I first read The Girls about five years ago and ever since I finished it, it has been one of my favourite books of all time. It is such a unique story – the life of Rose and Ruby, who are conjoined twins. It tells their story of growning up in a small town referred to as ‘The Girls’. I have never read anything like it. It is hauntingly beautiful and compelling and it really makes you think what it would be like to be attached to someone who you love permentatly. And is an incredibly unique look at the bond of sisters/siblings. I think this is best summed up with as Rose introduces us about their life. The first line of the book is - “I have never looked into my sister’s eyes.” Something so ordinary as being able to look your sister in the eye, or have a bath on your own, or go for a walk alone.

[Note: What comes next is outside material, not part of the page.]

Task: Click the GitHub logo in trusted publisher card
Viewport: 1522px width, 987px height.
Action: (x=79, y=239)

Something that seems so ordinary to you and me is something strange and unachievable to Rose and Ruby.
Anyone who has read The Fault in our Stars doesn’t need to be told that it is worth the tears. On page it could potentially be just another issue book or just another cancer story but this is John Green we’re talking about. Hazel and Augustus don’t want you to pity them, and that’s the main message I got from the book - those who have cancer or are ill don’t need pity. They are strong, everyone is and we all have the potential to do anything we want to despite all that has happened to us such as just because we have cancer doesn't mean we can't fall in love. Also it also being hilarious is always a bonus! (Also to all you Nerdfighters reading this – DFTBA)
Jodi Picoult is the master of tough subjects. I love how she tackles a lot of difficult questions such as ‘What would you do if your son started a school shooting.’ I love Jodi Picoult’s style of alternating perspectives, and also jumping forwards and backwards in time to show all sides of the story and give you the best presentation of all the facts. As a topic, school shootings have always fascinated me (a little morbid I know) I find it interesting how someone who has been bullied endlessly would let the instigators turn into victims.

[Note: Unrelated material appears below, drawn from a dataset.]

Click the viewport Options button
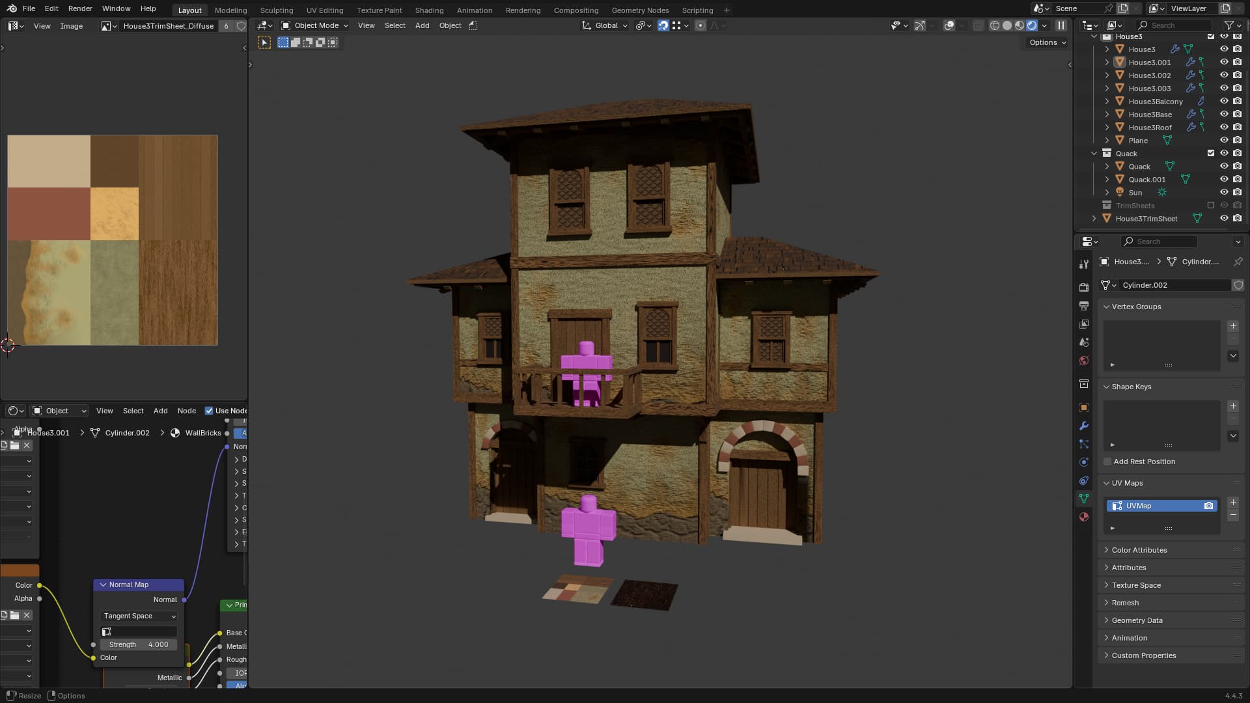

Sarah Ockler is amazing. That is all I have to say. Once again this book would technically fall under the category of an ‘Issue book’ but it is so much more than that. It is so truthful and thoughtful and, like I said about Amy and Roger’s Epic Detour, handles the topic of grief so realistically and beautifully. It’s not clumsy or slapdash, it is an honest look at the heartbreaking story of a girl, Anna, trying to get over the loss of her boyfriend, Matt. I love the journey that we see Anna take and her dealing with trying to love someone else yet trying not to forget Matt. I always identified with this part of the story. There is this one quote from the book that I think sums it this up.
“Nothing ever really goes away--it just changes into something else. Something beautiful.”
If you have a chance to read any of these books I strongly encourage you to do so. They are so beautiful, truthful and heartbreaking and are definitely worth the tears.